You were standing in front of the Printing Machine, impatiently waiting. You were staring at the ceiling, counting the holes-perhaps?
I thought you were cute.
I remember the first time we met. You were introduced to us, I gazed at you for the moment and the first thought that came to my mind was “I don’t care.”
I really didn’t care at all.
I didn’t even remember you approaching me that night at the bar nor when you were staring at me that warm September at the smoking area. I was oblivious of your existence, I didn’t care, until you changed it by one remark.
“You are always deep in your thoughts, aren’t you?” you said it to me more like stating a fact than a question that Thursday night at the inconspicuous part of the Smoking Area, where I always stay. “Last night you were all so bubbly and that, and the next day, you are this. “ I looked at you blandly trying to understand what you meant, then smiled meekly.
“I just love to think, is that all.” was my obedient response, then took a long drag with my cigarette, while avoiding your gaze. I didn’t want to send you any message that I wanted to prolong the conversation. I was merely trying to tell you, just let me be.
“I do that a lot too.” You said, clearly not getting me. You looked so gaily and cute when you said it, that I smiled, finally.
“I see.” I said, giving you a long look- totally getting my attention. After that, we were always seen together at the smoking area. We talked about silly stuff, sometimes with your friend, and sometimes with mine. But I still didn’t get you, really. Sometimes you smiled at me, sometimes you didn’t, but I still didn’t care. You gave me a lot of nicknames, which at first I found a little off and made me think, still, I didn’t care.

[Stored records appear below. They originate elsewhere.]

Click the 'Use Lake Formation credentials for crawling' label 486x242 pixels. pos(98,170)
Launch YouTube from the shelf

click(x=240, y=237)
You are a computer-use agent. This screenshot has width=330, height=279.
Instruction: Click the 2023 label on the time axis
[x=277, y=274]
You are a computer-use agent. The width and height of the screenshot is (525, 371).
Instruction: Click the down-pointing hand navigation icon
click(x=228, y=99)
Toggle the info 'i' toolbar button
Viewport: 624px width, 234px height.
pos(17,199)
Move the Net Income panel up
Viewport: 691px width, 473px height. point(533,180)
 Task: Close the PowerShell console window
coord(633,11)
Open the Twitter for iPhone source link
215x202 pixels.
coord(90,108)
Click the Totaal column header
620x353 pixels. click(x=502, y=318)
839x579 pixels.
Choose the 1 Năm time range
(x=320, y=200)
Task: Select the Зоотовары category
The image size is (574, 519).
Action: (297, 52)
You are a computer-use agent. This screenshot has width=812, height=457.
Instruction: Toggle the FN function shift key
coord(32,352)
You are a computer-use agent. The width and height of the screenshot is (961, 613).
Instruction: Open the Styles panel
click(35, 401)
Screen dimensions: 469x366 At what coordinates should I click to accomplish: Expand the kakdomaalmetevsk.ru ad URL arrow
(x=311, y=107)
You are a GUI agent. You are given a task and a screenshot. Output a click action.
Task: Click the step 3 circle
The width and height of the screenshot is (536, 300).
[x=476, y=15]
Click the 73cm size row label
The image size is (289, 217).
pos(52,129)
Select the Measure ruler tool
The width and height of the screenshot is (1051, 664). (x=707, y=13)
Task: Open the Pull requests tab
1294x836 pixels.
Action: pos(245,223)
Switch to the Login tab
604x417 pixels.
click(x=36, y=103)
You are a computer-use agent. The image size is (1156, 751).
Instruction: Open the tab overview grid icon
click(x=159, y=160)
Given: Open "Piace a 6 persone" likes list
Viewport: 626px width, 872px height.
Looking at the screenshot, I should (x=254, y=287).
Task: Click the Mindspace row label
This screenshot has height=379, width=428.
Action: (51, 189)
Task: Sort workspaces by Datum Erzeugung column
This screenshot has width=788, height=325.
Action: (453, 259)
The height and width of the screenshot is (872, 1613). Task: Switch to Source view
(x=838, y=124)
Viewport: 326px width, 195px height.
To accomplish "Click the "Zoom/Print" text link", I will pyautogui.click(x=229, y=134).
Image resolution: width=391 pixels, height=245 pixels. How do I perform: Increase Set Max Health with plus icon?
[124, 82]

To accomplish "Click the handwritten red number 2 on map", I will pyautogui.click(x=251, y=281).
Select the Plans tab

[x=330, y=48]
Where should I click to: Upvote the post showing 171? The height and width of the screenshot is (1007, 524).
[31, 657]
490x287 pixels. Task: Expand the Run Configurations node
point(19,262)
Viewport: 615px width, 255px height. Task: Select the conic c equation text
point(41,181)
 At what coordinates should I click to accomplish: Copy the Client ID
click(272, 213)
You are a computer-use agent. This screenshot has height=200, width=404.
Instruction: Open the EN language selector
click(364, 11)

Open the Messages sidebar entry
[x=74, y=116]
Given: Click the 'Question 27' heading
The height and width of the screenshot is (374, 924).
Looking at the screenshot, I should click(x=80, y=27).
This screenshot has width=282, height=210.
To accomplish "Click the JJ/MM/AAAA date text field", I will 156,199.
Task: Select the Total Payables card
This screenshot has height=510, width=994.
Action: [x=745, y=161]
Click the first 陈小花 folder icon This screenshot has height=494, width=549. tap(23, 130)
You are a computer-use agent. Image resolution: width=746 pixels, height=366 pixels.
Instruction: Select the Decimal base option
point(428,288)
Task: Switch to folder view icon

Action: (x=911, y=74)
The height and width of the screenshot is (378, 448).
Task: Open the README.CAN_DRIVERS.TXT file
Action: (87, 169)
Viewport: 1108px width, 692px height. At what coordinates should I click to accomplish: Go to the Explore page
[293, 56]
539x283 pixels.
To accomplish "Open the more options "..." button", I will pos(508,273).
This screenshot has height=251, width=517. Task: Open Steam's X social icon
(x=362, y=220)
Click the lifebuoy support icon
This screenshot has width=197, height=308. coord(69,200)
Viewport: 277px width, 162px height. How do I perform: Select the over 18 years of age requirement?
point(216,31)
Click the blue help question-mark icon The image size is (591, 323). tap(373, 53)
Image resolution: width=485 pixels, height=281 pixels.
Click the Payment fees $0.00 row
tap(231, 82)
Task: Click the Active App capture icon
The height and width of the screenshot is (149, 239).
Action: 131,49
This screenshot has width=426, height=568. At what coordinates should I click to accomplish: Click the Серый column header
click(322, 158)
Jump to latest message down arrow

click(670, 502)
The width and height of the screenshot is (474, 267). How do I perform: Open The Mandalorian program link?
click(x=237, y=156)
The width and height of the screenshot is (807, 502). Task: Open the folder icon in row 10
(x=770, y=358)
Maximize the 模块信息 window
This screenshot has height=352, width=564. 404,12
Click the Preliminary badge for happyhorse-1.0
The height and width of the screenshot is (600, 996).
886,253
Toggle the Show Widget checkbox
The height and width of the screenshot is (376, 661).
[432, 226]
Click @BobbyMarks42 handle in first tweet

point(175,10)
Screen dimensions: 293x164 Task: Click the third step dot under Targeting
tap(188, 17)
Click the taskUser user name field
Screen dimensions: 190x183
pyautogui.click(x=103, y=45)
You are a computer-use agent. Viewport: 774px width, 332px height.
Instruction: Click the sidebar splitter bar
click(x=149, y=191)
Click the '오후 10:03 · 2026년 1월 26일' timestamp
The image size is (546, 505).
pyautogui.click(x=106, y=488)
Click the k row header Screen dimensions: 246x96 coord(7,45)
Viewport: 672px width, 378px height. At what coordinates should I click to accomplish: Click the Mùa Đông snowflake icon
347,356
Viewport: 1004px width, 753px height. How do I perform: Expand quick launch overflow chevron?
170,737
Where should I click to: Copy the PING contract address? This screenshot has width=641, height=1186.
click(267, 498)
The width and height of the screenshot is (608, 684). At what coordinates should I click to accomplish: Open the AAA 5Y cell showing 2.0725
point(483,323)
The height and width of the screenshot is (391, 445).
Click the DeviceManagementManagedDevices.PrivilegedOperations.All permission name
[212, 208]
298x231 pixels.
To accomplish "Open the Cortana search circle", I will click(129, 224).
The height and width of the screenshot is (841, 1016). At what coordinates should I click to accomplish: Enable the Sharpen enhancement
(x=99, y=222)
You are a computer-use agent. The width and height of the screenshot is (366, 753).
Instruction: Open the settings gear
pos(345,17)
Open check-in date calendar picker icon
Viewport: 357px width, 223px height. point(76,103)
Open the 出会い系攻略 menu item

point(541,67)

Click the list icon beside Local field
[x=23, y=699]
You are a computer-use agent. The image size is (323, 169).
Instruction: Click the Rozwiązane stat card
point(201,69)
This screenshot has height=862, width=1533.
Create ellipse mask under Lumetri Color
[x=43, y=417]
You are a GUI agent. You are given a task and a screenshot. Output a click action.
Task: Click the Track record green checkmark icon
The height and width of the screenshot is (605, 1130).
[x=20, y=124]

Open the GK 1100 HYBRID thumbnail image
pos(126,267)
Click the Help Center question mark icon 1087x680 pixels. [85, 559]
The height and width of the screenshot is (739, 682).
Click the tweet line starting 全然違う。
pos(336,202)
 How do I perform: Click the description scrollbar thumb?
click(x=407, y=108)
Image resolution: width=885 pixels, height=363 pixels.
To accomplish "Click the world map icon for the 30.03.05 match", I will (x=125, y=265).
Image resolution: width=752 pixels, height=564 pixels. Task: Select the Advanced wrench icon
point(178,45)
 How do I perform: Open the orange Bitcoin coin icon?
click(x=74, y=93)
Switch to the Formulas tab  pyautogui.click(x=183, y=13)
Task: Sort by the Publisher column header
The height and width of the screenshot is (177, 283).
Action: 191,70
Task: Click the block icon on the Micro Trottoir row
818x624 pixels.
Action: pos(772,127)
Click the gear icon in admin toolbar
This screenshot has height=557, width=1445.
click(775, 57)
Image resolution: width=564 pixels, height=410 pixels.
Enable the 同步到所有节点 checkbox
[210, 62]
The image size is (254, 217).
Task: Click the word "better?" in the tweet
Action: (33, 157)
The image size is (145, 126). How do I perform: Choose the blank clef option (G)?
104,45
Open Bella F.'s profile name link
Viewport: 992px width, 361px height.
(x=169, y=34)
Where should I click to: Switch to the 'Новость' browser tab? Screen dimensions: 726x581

What really changed everything, like seriously everything was that one night, after shift, I knew my fiancé wouldn’t pick me up, so I took my time getting ready. I took a cigarette while on my way out from the building, and languidly taking my time thinking what I wanted to do. I was starting at space when I heard someone calling my name. I looked at my left, and saw you with the other men I met at the smoking area. You motioned me to come over, which I did. You offered me a drink, I declined. I sat next to your right, and finished my cigarette while you guys were taunting my cigarette intake when I took the last cigarette from my bag, (I think they noticed you telling me I didn’t need another cigarette, and I reasoned out, that I had to so I could start a fresh pack tomorrow, and you were shaking your head with disbelief and concern.), taking noticed of my pearl necklace that I wore that day, and me being a good girl but clearly in a sarcastic way. I just smiled them off, and enjoyed a good banter with them, when I noticed you looking at me, again.
“What’s wrong?” I asked, seeing your eyes for the first time. They were shades of light grey with a hint of blue.
“Nothing, did you hear what E was saying- that he wanted to nibble your pearls?”
I was taken aback. Clearly I didn’t hear it, so I apologized, and gave you a bashful smile.
“We should go out sometimes.” You said suddenly, just loud enough for me to understand.
I gave you a funny look- when?” letting myself to oblivion.
I decided to ask further, “Where?”
Now that made me laugh. Obviously you weren’t told never bring a girl at Mango Square.
“Oh never mind, I am just messing up your mind.” Was what you said before I could even say a word.
We ended the night with goodbyes-see-you-tomorrow, but the conversation that we had was still playing on my mind, even until now. And Boy, You have messed my mind well enough for me to decide, to finally CARE.